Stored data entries
────
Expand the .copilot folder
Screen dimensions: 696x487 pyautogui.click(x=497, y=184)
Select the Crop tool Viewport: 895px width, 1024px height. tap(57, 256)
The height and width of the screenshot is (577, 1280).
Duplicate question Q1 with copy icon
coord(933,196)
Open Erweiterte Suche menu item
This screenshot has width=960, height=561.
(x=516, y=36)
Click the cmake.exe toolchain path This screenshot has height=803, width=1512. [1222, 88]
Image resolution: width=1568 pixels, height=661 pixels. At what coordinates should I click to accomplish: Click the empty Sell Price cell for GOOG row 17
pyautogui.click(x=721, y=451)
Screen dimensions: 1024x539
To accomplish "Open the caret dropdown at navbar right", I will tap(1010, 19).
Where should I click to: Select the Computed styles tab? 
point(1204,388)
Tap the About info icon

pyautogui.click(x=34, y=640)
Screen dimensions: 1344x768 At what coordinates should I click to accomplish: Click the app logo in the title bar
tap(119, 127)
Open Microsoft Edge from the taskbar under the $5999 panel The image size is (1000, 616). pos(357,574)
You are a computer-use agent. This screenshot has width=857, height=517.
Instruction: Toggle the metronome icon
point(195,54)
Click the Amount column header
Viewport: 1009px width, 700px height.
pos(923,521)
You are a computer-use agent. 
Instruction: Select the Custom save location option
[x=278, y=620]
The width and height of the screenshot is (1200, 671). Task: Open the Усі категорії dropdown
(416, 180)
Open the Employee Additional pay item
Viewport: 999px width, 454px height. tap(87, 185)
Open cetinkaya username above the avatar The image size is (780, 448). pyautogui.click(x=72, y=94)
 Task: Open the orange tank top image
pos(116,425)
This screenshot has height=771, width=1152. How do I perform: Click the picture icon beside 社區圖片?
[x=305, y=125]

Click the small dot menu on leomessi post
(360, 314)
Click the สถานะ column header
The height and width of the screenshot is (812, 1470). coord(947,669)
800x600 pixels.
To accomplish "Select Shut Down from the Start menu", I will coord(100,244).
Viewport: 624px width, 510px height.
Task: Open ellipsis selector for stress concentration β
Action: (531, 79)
────
• _TASK DESCRIPTION_: If the string "agent" appears in a line of the entries, report the line.

• _EXERCISE ANSWER_:
You are a computer-use agent. This screenshot has width=857, height=517.
You are a computer-use agent. 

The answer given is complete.